- Born: 大野 乾, Ōno Susumu 1 February 1928 Keijō, Keiki-dō, Korea, Empire of Japan (now Seoul, South Korea)
- Died: 13 January 2000 (aged 71)
- Citizenship: Japanese and American
- Education: Tokyo University of Agriculture and Technology, Hokkaido University (Ph.D., D.Sc.)
- Known for: Role of gene duplication in evolution
- Spouse: Midori Aoyama (musician)
- Children: Two sons, one daughter
- Scientific career
- Fields: genetics, evolution
- Workplaces: City of Hope Medical Center

= Susumu Ohno =

Japanese geneticist

Susumu Ohno (大野 乾, Ōno Susumu) was a Japanese-American geneticist and evolutionary biologist, and seminal researcher in the field of molecular evolution. Due to his work on genome duplication in evolution, homologous genes that exist as duplicates due to whole genome duplication are termed ohnologs.

== Biography ==

Susumu Ohno was born to Japanese parents in Keijō, Chōsen (present-day Seoul, South Korea), Empire of Japan on February 1, 1928. The second of five children, he was the son of the minister of education of the Japanese Protectorate of Korea. The family returned to mainland Japan after the war in 1945. He later became a citizen of the United States. Susumu Ohno married musician Midori Aoyama in 1951. They had two sons and one daughter.

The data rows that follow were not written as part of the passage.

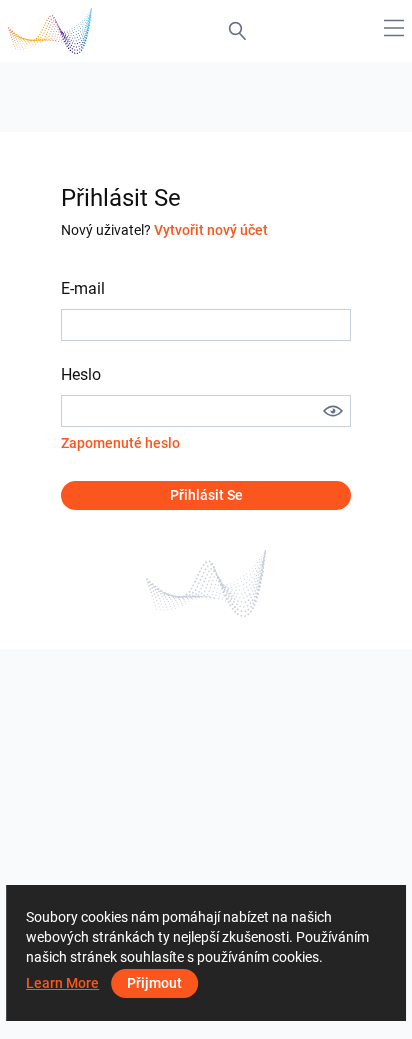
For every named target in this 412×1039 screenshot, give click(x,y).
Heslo (81, 374)
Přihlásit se (206, 495)
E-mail (83, 288)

His passion for science derived from his lifelong love of horses. He earned a Ph.D. in veterinary science at Tokyo University of Agriculture and Technology in 1949, and later a Ph.D. and D.Sc. from Hokkaido University. He went to the United States in 1951, as a visiting scholar to UCLA, and in 1952 joined the new research department at City of Hope Medical Center, where he remained in active research until 1996.

== Scientific contributions ==
Ohno postulated that gene duplication plays a major role in evolution in his classic book Evolution by Gene Duplication (1970). While subsequent research has overwhelmingly confirmed the key role of gene duplication in molecular evolution, research to evaluate Ohno's model for the preservation of duplicate genes (now termed neofunctionalization) is ongoing and very active. He also discovered in 1956 that the Barr body of mammalian female nuclei was in fact a condensed X chromosome. In Evolution by Gene Duplication, he also suggested that vertebrate genome is the result of one or more entire genome duplications; variations of this idea have come to be known as the 2R hypothesis (also called "Ohno's hypothesis"). He indicated that mammalian X chromosomes are conserved among species; it has been referred to as Ohno's law. He also popularized the term junk DNA for segments of the DNA that have no known function.

In 1986, Ohno authored a paper published in Immunogenetics that explored the relationship between DNA genetic sequences and music. "The SARC oncogene, a malignant gene first discovered in chickens, causes cancer in humans as well. When Ohno translated the gene to music, it sounded very much like Chopin's Funeral March". "An enzyme (phosphoglyceratekinase), which breaks down sugar (glucose) in the body revealed itself to Ohno as a lullaby. "A violinist recorded the tune, and when kindergarten teachers in Tokyo play it, their youngsters yawn and willingly take their naps," said Ohno. The biologist, with no formal training in music, "decided to assign notes according to the molecular weights" and "put the heavier molecules in lower positions, and the lighter molecules higher". With DNA being composed of four subunits, he mapped each to two positions on the musics staff, forming an octave. He found that the more evolved an organism is, the more complicated is the music. His ultimate hope was "to find is some basic pattern that governs all life. . .everything."